▶ Document text:
· · · · ·

The question i posted here isnt project specific, but looking for advice prior to putting my cost estimates together. My 1900sf house, 3 car garage and rear frost wall(walk out basement) was going to cost me $1500 for excavation. I ended up doing it with a skid loader in about 1/2 a day, but it was into a hill and all sand. The houses i will be doing will only be 1100-1300sf. I havent talked to any excavation companies, but most are hungry for work right now and can probably get pretty competetive prices, maybe under $1000. 

I was a surveyor for 10 years so i will be doing all of my own staking and grade chasing.


----------



## skcolo

Basement excavation should be left to excavators. You need good hard virgin soil to set the footings on, assuming they are footings. If you over-excavate, then you are filling an area and putting footings on top of it. Leave stuff like that to pros who do it everyday.

And with all due respect, if you can dig a 1900 sf basement and garage with a skid in half a day, even a walkout, you should be giving advice instead of asking questions.

As for the depth of the hole to the other posters, we put in 10' walls here all the time. Minimum of 9' on any custom. If you are in an existing neighborhood with small lots and needing piers, it gets even deeper, depending on a structural floor.


----------



## dayexco

black95gt said:


> Thanks for the replys!
> 
> my basements will have 9' walls with window wells. The excavation depth will certainly vary in accordance with the finish floor height, which is typically built about 2.5'-3' higher than the Street Curb elevation. The sewer lateral could make the finish floor higher as well.
> 
> The question i posted here isnt project specific, but looking for advice prior to putting my cost estimates together. My 1900sf house, 3 car garage and rear frost wall(walk out basement) was going to cost me $1500 for excavation. I ended up doing it with a skid loader in about 1/2 a day, but it was into a hill and all sand. The houses i will be doing will only be 1100-1300sf. I havent talked to any excavation companies, but most are hungry for work right now and can probably get pretty competetive prices, maybe under $1000.
> 
> I was a surveyor for 10 years so i will be doing all of my own staking and grade chasing.



were that hole approx 8' deep, 2' overdig...that's approx 700 cubic yards. you get the done for $1500? man, that's what? $2.15-$2.35 a yard? up here, they're running anywhere from $3.50-$4.00. they doing them by the hour there? day in, day out a 200 size hoe by the time you figure mobe in and out, set up, trim passes...you're going to average about 60-70 yds an hr....that's giving him about $115-$130 an hr....which isn't too bad....but still, quite a bit cheaper than what we get here per cubic yard. i won't dig a hole by the hour for just that reason.


----------



## black95gt

dayexco said:


> were that hole approx 8' deep, 2' overdig...that's approx 700 cubic yards. you get the done for $1500? man, that's what? $2.15-$2.35 a yard? up here, they're running anywhere from $3.50-$4.00. they doing them by the hour there? day in, day out a 200 size hoe by the time you figure mobe in and out, set up, trim passes...you're going to average about 60-70 yds an hr....that's giving him about $115-$130 an hr....which isn't too bad....but still, quite a bit cheaper than what we get here per cubic yard. i won't dig a hole by the hour for just that reason.

· · · · ·

▶ Given data:
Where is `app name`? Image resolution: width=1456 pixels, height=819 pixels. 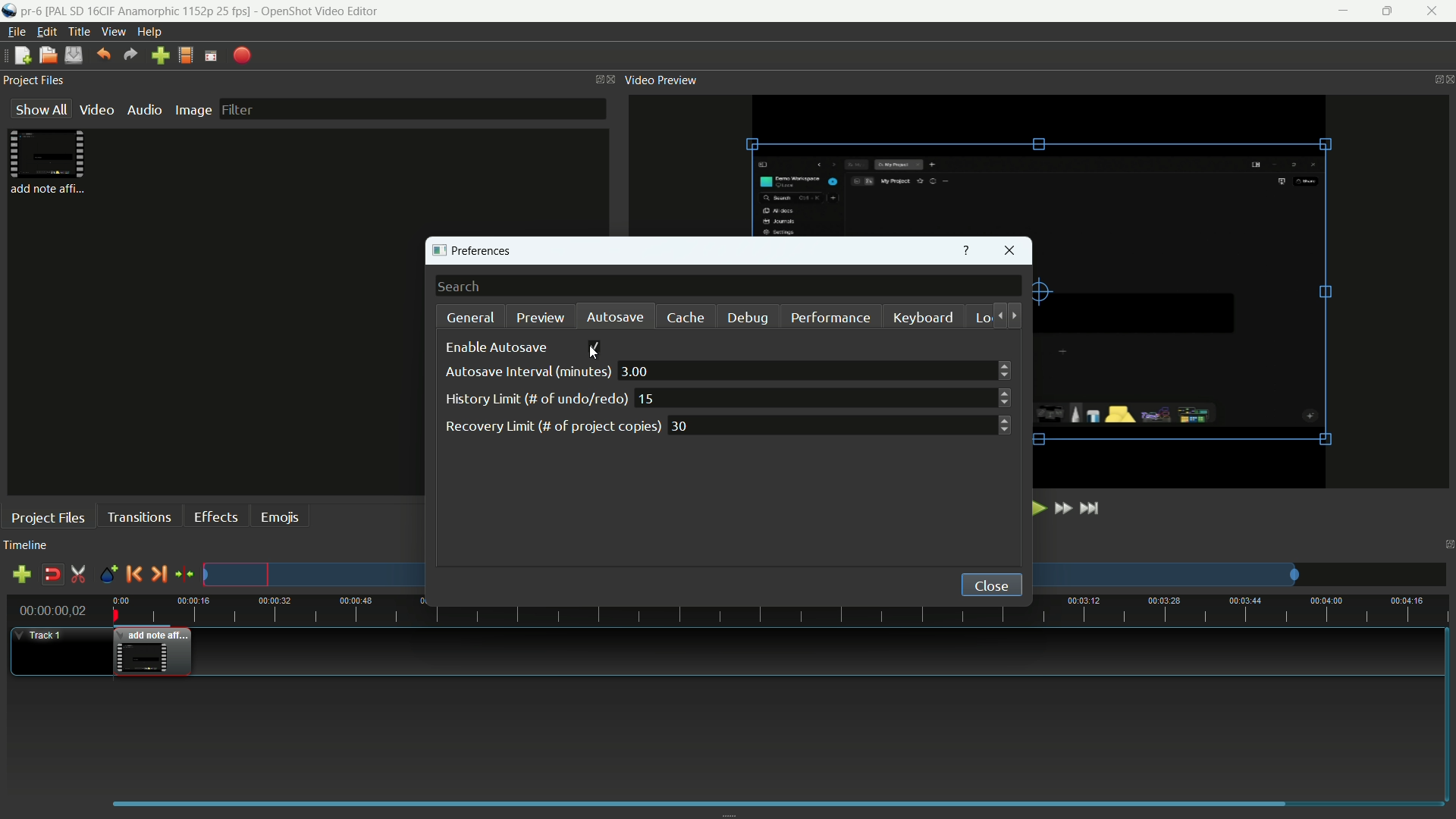 app name is located at coordinates (322, 12).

· · · · ·

▶ Instructions:
A) According to the basement excavation thread, for how many years did the person planning to do their own staking and grade chasing work as a surveyor?
B) Translate this sentence from the basement excavation thread into Spanish: "You need good hard virgin soil to set the footings on, assuming they are footings."
C) List every forum username that appears in the basement excavation thread.

▶ Solved tasks:
A) Ten years.

B) Se necesita un buen suelo virgen y firme sobre el cual asentar las zapatas, suponiendo que sean zapatas.

C) skcolo, dayexco, black95gt